Job>
Copy the entries from the line containing "Identify the location of the non-interactive" up to and including the line containing "(803, 185).", requests included, and multiply every coordinate in the answers by 2.35, rounding to whole numbers with halves going up. Leave the pictures out of your answer.

Working data>
•••
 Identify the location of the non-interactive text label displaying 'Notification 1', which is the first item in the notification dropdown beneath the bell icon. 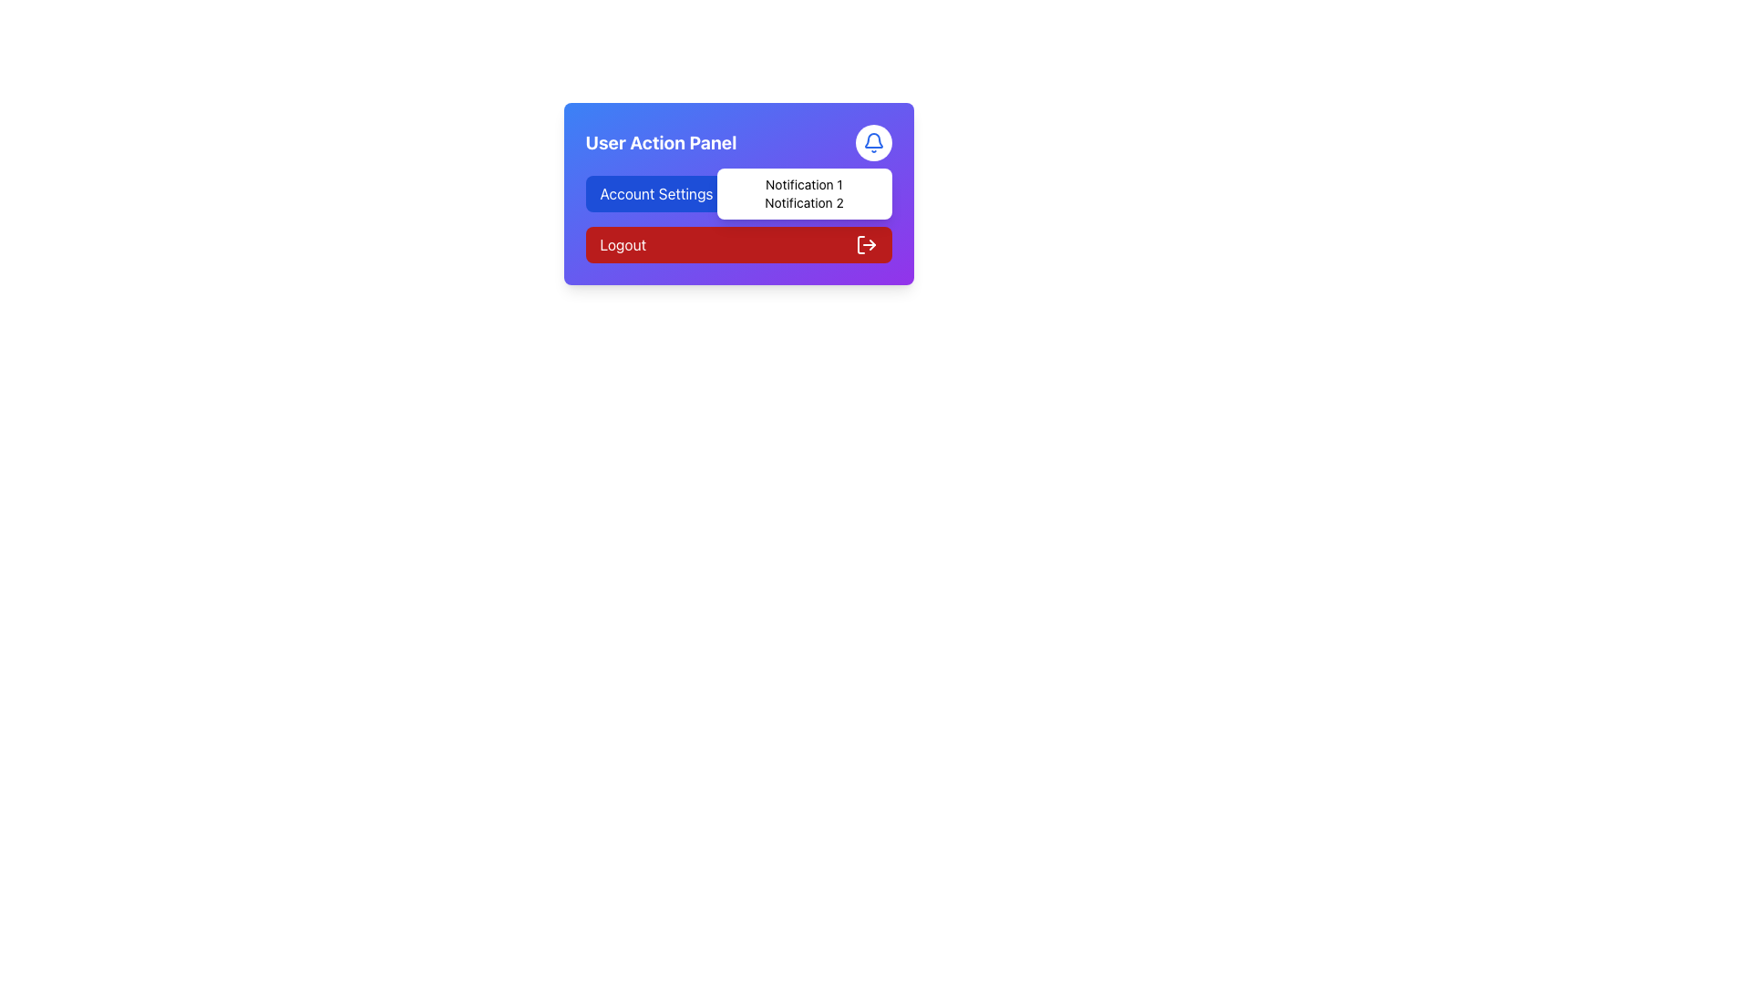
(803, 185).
•••
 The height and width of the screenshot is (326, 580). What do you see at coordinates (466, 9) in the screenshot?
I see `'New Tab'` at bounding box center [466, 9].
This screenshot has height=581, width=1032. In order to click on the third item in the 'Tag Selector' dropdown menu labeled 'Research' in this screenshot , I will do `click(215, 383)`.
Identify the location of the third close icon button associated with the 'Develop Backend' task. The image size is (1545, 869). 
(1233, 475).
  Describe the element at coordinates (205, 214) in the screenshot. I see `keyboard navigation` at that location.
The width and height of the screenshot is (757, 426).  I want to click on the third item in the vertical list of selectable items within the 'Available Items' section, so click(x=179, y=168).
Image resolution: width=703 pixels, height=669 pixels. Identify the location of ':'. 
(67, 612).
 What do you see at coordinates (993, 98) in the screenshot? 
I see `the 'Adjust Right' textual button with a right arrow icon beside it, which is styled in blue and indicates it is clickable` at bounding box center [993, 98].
•••
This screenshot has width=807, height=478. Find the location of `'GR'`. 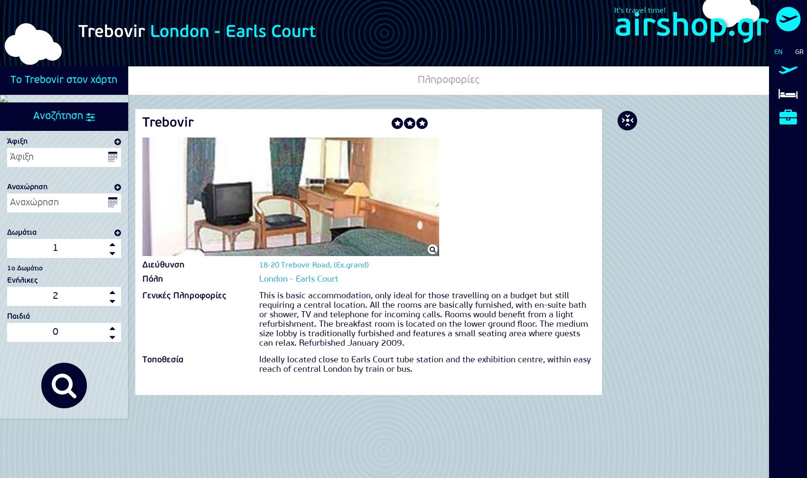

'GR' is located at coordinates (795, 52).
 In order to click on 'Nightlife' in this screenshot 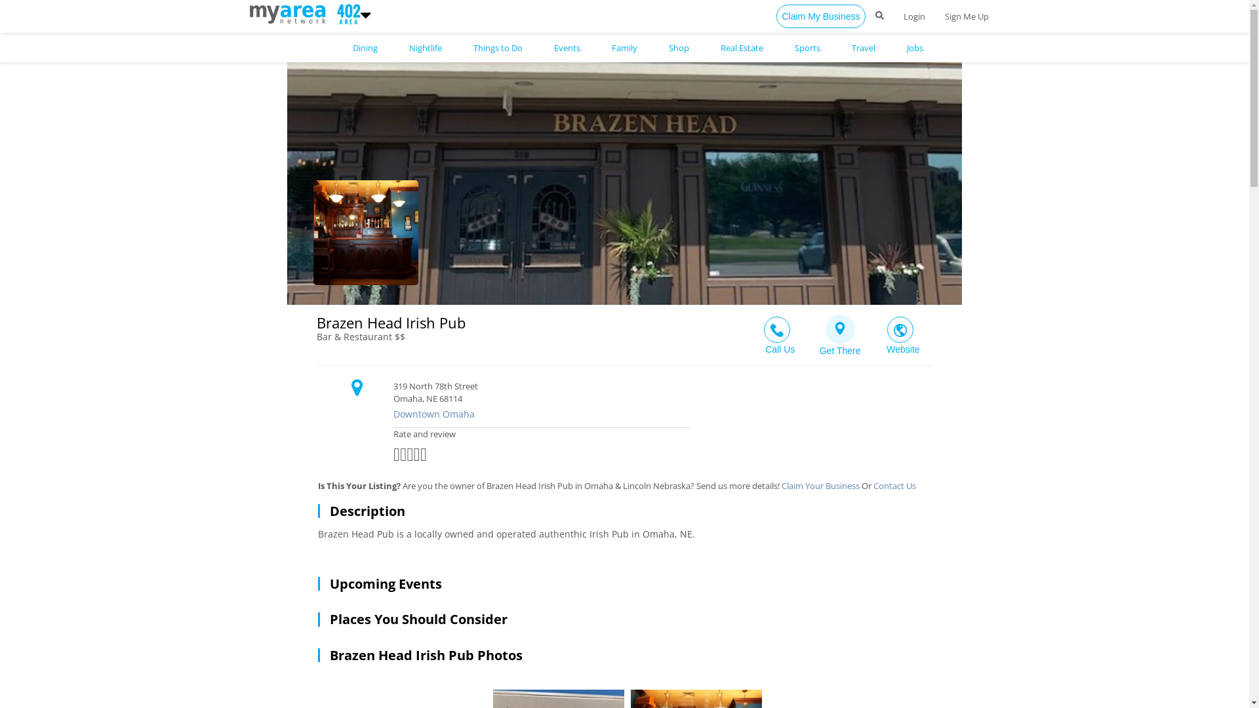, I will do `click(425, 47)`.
•••
Problem solution>
 Identify the location of the non-interactive text label displaying 'Notification 1', which is the first item in the notification dropdown beneath the bell icon. 
(1887, 435).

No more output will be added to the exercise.